------ SUPPLIED RECORDS

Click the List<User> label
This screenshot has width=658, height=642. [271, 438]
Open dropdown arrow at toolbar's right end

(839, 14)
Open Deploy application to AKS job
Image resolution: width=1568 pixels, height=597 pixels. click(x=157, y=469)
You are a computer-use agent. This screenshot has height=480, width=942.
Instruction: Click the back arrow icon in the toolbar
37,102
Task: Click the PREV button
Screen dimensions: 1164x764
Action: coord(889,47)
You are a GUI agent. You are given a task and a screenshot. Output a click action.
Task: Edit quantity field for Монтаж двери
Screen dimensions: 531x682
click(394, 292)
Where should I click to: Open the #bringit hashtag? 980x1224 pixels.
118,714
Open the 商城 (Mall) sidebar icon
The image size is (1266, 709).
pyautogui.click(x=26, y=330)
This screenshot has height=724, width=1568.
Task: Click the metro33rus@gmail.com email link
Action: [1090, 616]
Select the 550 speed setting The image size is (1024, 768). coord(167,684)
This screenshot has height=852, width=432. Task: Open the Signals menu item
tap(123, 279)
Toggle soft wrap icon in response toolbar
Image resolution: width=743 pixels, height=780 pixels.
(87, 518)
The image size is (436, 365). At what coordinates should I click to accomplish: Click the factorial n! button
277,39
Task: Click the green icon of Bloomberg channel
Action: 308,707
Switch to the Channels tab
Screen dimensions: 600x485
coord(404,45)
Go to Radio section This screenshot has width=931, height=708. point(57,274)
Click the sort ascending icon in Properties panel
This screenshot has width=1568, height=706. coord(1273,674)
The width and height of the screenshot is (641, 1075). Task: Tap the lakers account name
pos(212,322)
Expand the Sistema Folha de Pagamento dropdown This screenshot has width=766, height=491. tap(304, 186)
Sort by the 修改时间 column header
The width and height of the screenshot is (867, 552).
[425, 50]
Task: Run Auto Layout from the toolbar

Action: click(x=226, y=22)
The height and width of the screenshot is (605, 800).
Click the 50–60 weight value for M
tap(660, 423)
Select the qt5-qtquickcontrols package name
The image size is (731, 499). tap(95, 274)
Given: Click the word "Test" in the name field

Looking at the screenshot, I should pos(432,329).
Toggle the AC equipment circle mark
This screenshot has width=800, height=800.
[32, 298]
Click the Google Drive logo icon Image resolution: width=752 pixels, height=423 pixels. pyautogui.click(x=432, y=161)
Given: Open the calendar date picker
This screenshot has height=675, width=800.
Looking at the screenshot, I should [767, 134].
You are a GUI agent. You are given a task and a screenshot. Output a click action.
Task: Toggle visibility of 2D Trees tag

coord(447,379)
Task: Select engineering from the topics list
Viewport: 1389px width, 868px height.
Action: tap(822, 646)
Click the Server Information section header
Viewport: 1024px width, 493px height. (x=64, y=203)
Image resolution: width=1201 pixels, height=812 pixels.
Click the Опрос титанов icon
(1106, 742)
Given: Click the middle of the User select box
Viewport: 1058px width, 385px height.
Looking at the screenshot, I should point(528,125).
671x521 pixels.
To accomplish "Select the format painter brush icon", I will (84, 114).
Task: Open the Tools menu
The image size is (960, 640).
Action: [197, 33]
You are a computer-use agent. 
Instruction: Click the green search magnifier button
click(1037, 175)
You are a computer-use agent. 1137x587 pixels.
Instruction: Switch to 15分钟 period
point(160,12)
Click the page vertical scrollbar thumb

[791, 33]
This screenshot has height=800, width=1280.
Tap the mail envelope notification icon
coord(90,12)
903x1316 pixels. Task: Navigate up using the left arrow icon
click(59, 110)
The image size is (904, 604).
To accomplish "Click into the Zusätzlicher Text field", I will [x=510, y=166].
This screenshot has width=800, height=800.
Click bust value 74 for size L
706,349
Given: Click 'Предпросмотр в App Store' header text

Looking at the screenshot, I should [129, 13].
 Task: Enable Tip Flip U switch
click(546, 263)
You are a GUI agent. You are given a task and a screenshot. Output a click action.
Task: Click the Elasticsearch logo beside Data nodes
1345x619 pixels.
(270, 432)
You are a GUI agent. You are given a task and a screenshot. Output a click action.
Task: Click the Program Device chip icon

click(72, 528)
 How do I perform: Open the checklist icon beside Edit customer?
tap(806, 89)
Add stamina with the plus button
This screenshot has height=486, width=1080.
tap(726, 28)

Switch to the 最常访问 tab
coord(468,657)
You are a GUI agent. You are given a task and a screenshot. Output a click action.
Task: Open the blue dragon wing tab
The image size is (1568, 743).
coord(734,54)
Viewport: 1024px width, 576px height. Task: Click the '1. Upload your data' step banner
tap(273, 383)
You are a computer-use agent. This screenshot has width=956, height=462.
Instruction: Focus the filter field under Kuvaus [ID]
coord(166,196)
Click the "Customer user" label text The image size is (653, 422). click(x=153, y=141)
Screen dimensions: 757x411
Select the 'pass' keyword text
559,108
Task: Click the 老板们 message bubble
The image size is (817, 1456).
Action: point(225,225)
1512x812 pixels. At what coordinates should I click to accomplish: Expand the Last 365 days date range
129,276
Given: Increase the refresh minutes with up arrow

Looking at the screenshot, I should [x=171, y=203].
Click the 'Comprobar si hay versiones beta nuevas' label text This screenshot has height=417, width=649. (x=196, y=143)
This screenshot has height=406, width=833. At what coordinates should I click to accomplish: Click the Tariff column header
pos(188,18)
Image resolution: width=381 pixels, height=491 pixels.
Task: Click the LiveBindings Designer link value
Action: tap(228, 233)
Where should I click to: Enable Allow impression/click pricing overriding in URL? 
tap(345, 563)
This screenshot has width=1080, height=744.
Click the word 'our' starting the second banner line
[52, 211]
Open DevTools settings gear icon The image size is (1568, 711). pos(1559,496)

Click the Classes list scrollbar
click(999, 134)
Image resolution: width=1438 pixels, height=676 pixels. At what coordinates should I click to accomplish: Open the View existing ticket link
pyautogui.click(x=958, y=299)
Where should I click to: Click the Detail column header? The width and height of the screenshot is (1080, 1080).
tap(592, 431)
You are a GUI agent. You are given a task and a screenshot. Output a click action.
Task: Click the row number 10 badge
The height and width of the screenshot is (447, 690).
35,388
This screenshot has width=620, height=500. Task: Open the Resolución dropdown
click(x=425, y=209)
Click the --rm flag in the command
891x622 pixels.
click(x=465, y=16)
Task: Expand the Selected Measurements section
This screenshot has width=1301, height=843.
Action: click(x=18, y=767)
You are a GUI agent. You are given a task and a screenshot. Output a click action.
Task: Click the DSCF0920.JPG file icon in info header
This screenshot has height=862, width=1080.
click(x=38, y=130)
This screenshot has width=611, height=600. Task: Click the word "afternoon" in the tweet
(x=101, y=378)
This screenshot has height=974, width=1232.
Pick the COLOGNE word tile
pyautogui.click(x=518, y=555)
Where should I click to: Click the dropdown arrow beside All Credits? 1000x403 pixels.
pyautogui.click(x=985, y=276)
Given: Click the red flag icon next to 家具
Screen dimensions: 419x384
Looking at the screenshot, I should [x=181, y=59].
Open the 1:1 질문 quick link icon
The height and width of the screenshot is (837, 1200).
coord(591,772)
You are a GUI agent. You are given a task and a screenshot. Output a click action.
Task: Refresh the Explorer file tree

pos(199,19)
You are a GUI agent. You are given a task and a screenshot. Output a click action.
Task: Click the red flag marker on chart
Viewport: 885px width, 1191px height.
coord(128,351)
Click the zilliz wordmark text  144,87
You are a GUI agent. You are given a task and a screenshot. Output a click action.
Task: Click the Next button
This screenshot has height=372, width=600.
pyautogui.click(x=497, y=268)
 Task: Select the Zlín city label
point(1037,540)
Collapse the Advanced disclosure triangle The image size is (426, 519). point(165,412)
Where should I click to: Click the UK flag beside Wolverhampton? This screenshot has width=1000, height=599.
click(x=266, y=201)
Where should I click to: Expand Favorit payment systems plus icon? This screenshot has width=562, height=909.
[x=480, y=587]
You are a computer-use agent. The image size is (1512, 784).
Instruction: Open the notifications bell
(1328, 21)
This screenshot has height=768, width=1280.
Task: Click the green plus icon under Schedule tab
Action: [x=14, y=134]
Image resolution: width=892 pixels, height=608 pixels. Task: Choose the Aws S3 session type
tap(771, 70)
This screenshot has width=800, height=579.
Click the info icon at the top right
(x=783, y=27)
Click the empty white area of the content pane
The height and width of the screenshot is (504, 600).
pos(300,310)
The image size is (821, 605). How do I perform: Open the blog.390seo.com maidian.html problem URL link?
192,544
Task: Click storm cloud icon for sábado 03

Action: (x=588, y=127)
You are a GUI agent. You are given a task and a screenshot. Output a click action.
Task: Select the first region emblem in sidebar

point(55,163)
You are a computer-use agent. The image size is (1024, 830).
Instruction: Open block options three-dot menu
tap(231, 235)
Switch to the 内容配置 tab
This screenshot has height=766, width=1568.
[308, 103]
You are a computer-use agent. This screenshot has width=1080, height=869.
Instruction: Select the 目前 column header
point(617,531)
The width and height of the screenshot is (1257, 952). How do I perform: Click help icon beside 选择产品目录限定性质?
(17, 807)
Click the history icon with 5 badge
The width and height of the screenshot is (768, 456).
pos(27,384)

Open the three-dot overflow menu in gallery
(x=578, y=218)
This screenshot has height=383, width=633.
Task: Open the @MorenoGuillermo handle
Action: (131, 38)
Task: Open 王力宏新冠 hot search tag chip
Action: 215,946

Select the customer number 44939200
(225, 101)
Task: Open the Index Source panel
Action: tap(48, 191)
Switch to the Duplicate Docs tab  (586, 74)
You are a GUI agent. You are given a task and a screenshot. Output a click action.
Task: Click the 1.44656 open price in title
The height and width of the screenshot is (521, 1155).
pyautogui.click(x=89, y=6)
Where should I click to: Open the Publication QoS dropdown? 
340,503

------------

TO DO: The exercise is to copy out every line above that has the word "will" in it.

ANSWER TO THIS TASK:
To accomplish "Select the format painter brush icon", I will (84, 114).
To accomplish "Click into the Zusätzlicher Text field", I will [x=510, y=166].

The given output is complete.